Homberg. Worauf er sich am meisten freut? "Darauf, dass ich wieder genau das machen kann, was ich will", sagt Helmut Wenke, zögert einen Moment und korrigiert sich: "Eigentlich kann ich das hier weitgehend ja auch..."
Hier, das ist seit gut zwei Jahren sein Zuhause: Ein 30 Quadratmeter großes Zimmer im Homberger Alten- und Pflegeheim. Das andere, das worauf er sich freut, ist seine Eigentumswohnung in Ratingen West. Dort wird er zwischen Weihnachten und Neujahr einziehen. Wieder.

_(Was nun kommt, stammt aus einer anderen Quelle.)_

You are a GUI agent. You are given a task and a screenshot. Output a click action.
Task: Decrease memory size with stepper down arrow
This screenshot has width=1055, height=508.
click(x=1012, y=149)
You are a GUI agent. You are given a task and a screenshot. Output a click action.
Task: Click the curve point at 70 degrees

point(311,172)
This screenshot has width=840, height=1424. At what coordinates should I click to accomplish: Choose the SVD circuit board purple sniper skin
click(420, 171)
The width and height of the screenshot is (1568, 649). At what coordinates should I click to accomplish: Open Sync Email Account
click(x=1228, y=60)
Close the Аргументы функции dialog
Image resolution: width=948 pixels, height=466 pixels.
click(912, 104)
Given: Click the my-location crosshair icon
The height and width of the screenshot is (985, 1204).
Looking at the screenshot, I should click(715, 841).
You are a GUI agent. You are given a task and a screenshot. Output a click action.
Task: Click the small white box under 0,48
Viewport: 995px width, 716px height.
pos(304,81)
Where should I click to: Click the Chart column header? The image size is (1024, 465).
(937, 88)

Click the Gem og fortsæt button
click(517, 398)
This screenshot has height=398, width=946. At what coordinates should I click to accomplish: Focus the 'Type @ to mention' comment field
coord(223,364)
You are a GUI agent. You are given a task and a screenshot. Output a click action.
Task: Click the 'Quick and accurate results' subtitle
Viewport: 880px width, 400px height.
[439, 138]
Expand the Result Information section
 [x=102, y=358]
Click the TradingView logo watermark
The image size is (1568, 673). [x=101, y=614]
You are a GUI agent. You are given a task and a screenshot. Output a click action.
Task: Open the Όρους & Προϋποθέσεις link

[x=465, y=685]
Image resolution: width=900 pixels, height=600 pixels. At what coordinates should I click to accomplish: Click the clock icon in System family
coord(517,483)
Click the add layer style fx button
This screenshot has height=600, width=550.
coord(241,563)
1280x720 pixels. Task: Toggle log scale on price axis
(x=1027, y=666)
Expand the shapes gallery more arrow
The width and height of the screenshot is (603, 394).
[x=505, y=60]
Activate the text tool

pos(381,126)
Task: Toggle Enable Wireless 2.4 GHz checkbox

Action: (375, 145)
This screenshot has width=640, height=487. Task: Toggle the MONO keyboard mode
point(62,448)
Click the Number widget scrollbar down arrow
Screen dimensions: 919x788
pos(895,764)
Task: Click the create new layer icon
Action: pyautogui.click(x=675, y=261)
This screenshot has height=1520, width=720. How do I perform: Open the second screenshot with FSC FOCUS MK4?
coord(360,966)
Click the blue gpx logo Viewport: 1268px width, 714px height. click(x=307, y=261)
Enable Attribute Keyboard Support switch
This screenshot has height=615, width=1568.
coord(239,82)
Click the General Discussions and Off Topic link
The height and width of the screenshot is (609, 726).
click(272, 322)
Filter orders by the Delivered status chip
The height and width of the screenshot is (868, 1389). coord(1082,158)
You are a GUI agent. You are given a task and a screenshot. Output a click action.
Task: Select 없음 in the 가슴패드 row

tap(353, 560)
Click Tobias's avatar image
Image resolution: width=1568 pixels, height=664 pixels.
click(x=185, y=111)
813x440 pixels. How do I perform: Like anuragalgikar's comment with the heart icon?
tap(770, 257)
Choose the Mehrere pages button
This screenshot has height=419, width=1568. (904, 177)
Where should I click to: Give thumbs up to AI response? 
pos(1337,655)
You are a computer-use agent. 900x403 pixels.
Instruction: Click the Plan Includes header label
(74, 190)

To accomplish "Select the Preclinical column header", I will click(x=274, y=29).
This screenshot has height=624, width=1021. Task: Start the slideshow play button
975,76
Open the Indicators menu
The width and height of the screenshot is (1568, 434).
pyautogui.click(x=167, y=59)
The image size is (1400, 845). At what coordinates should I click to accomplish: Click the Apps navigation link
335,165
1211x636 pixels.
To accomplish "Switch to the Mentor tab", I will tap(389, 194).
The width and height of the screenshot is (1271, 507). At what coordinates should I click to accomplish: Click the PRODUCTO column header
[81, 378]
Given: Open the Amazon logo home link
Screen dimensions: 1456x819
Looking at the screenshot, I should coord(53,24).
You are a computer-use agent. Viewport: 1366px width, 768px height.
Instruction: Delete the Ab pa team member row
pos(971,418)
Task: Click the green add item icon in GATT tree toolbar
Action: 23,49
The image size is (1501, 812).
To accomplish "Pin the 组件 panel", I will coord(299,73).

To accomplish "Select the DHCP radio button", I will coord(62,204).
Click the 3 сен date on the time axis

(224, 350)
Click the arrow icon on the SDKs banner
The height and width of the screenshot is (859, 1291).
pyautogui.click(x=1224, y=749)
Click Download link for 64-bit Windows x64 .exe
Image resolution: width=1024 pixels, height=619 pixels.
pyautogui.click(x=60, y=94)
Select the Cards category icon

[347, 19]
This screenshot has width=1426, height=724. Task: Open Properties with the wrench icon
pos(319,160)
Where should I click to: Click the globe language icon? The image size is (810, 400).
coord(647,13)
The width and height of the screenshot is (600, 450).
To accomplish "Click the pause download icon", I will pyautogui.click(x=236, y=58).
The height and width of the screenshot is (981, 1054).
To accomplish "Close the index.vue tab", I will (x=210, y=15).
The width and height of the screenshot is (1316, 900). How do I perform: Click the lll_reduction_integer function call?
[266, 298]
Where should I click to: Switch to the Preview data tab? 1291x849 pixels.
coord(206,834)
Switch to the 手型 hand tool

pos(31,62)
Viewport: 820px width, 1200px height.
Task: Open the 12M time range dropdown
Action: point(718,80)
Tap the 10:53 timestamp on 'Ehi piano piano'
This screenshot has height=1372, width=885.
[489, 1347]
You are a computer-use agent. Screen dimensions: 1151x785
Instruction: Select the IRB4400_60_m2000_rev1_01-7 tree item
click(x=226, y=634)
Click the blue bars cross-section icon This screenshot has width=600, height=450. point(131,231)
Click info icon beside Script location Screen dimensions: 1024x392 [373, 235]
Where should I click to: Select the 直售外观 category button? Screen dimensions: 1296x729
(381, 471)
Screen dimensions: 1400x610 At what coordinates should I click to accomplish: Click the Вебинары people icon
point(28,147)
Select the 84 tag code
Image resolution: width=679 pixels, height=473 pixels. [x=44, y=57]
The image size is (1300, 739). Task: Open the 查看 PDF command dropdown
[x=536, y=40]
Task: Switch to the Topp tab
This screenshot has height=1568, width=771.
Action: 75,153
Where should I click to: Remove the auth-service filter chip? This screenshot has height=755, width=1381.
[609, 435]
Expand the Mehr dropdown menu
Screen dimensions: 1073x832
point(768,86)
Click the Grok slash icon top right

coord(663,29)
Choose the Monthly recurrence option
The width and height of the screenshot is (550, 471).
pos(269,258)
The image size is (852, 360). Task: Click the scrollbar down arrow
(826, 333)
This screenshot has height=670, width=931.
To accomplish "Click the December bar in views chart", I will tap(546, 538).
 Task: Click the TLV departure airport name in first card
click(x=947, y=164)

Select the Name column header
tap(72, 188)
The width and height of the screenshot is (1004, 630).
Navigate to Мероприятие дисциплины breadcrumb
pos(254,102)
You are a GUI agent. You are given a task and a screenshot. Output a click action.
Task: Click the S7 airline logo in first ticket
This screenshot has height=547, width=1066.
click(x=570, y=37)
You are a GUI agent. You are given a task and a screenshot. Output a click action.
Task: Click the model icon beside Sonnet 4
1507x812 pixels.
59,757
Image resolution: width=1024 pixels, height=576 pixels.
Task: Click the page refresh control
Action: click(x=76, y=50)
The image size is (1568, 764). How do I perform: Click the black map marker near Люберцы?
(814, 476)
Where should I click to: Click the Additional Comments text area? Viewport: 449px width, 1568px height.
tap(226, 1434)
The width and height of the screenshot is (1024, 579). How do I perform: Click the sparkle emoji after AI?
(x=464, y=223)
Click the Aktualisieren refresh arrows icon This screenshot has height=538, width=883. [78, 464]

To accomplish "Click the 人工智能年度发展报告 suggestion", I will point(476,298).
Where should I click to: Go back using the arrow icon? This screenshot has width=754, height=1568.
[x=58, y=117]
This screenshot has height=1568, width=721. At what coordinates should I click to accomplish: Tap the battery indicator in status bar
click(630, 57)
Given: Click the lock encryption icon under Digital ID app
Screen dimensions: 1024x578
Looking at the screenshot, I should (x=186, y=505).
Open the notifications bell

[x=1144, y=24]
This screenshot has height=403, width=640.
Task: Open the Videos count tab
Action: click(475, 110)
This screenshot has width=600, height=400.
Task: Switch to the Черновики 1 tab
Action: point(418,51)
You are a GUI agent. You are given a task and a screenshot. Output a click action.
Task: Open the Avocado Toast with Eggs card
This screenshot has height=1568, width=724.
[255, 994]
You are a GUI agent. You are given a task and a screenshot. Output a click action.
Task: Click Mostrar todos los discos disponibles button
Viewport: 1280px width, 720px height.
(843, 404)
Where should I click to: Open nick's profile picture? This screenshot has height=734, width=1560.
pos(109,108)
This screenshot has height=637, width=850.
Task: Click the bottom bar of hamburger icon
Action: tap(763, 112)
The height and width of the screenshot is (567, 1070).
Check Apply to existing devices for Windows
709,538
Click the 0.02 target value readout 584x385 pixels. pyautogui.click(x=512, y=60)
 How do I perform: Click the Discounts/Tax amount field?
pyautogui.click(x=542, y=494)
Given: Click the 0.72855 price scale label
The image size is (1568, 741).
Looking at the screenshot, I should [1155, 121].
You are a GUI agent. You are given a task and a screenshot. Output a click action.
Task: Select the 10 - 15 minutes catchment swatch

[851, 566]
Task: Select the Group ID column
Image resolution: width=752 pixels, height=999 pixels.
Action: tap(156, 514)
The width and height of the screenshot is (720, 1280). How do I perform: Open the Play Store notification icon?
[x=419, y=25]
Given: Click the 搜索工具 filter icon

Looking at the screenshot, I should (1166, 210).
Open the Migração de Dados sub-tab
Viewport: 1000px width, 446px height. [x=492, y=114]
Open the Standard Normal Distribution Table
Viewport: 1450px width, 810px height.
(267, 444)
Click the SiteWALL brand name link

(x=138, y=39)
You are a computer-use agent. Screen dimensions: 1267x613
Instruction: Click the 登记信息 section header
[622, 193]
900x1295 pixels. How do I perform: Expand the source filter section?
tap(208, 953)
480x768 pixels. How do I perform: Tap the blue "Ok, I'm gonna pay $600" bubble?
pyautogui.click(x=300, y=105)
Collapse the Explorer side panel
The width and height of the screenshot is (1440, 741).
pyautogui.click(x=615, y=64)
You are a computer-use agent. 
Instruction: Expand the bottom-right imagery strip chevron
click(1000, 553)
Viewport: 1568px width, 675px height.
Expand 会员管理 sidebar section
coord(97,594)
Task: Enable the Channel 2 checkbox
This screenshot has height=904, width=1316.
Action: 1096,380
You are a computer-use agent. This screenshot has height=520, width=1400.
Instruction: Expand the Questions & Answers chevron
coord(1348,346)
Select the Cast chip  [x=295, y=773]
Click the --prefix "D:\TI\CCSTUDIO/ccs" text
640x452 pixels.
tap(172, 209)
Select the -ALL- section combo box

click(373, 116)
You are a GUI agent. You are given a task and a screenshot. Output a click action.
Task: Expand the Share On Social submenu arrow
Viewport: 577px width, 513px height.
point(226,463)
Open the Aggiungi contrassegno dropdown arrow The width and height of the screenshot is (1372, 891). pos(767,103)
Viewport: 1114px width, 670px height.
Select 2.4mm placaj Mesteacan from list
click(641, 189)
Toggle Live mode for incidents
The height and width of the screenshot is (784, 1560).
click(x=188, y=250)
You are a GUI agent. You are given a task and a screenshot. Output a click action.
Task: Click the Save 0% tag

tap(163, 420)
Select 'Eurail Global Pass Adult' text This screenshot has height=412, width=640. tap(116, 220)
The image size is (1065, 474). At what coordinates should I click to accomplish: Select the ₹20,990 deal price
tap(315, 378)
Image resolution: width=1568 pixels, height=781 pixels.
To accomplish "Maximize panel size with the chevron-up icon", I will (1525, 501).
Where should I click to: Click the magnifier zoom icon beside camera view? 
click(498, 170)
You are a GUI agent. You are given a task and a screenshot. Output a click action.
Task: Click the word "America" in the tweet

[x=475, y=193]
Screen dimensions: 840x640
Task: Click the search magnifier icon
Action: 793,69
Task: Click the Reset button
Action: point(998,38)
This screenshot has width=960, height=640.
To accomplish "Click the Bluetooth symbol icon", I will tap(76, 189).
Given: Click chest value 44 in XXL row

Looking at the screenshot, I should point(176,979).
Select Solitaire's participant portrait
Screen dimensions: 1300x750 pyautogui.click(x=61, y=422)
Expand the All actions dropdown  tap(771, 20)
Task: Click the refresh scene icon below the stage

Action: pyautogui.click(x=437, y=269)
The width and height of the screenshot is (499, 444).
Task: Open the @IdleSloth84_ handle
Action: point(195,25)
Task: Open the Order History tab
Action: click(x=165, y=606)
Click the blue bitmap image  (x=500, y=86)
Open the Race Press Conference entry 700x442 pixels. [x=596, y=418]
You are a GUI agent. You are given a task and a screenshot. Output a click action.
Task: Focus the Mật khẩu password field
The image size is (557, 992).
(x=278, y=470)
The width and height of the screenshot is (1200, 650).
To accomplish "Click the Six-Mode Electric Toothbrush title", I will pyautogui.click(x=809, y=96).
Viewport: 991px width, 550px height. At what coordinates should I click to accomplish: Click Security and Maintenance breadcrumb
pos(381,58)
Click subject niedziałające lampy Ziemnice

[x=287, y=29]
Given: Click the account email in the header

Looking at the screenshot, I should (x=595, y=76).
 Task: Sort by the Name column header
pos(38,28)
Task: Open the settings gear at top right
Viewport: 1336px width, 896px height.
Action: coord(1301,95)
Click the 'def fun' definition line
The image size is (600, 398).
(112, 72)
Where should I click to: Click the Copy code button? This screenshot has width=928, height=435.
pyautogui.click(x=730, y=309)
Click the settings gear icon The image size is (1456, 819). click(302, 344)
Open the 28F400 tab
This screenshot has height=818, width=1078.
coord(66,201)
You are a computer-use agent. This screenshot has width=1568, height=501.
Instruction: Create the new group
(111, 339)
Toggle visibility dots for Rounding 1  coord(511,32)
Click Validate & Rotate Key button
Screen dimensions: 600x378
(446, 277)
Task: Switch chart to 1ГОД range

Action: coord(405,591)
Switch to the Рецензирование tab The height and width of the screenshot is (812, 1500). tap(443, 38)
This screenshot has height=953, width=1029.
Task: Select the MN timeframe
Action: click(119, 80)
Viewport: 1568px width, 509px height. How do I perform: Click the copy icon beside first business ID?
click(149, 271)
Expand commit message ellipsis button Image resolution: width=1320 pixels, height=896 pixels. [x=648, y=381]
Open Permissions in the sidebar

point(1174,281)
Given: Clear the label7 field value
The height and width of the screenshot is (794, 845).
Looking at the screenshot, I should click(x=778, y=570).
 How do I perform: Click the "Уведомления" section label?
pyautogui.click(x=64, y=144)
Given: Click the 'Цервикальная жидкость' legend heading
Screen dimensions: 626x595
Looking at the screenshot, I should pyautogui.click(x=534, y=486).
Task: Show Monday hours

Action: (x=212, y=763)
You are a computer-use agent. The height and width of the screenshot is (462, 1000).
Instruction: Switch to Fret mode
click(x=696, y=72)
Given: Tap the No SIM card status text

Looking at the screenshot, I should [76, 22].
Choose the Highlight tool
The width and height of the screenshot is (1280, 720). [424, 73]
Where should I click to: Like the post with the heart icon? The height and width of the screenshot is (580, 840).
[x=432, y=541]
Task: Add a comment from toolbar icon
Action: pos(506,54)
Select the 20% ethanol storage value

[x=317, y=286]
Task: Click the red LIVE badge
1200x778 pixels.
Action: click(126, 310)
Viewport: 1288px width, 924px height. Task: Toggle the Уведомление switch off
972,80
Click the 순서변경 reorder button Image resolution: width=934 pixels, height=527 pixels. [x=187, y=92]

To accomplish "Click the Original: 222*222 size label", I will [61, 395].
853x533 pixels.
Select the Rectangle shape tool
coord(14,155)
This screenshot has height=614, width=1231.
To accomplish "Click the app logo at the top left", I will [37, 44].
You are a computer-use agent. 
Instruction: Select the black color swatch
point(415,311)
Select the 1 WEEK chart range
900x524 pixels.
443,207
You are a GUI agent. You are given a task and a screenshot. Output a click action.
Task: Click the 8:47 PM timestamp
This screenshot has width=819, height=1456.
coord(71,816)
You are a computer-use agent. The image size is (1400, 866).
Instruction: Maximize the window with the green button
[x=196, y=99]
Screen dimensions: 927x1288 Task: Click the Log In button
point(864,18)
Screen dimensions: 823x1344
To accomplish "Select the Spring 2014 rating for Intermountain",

Helmut Wenke hat etwas getan, was selten gelingt: Er hat gekündigt. Ende Dezember läuft sein Mietvertrag im Wichernheim aus. Dann beginnt für ihn ein neuer Lebensabschnitt, das Leben in den eigenen vier Wänden. 65 Quadratmeter, dritter Stock. Aufzug. Jahrzehnte hat er dort gewohnt, bis zum 20. Juli 2007 - ein Datum, das er wohl nicht mehr vergessen wird.
Damals war von jetzt auf gleich Schluss mit Normalität. Beim Sport war er noch - Kegeln, erinnert er sich. Dann hat er Mittag gegessen, sich kurz hingelegt. "Als ich aufwachte, war mir taumelig", erzählt er. Bis auf den Küchenstuhl kam er noch, doch statt sofort die 112 anzurufen, wartete er erst einmal ab.
"Das würde ich nie wieder tun", beteuert er. Denn längst weiß er, dass bei der Versorgung eines Schlaganfalls jede Minute darüber entscheidet, wie stark spätere Behinderungen ausfallen.
Den Transport ins Krankenhaus, die Entscheidung der Sanitäter über die Autobahn nach Solingen-Ohligs zu rasen, weil näher gelegene Krankenhäuser belegt waren, all das hat Helmut Wenke mitbekommen. Auch dass links Arm, Bein, Fuß schlaff herunterhingen und er Worte nicht mehr artikulieren konnte, war ihm bewusst - ein Horror.
Die Reha in Bad Wünneberg folgte. Der dortige Sozialdienst suchte ihm ein Zimmer im Altenpflegeheim - Kurzzeitpflege zunächst einmal - und fand es im Wichernheim. "Im Dorf", wie der Neu-Homberger mittlerweile sagt. Denn eingelebt hat er sich im Altenheim ja doch, auch wenn er von vornherein das Ziel hatte, alles daran zu setzen, wieder in seine Wohnung zurückzukehren. "Aber klar", sagt er, "klar war das überhaupt nicht."
Sein Ziel vor Augen trainierte er schon morgens im Bett, machte die Übungen, die er in der Reha gelernt hatte. Alle, die ihn drängten, sich in seinem Zimmer häuslich einzurichten, vertröstete er. Mit dem Ergebnis, dass er jetzt nur mit Fernseher, einem Tischchen und einigen Kleidungsstücken ausziehen muss.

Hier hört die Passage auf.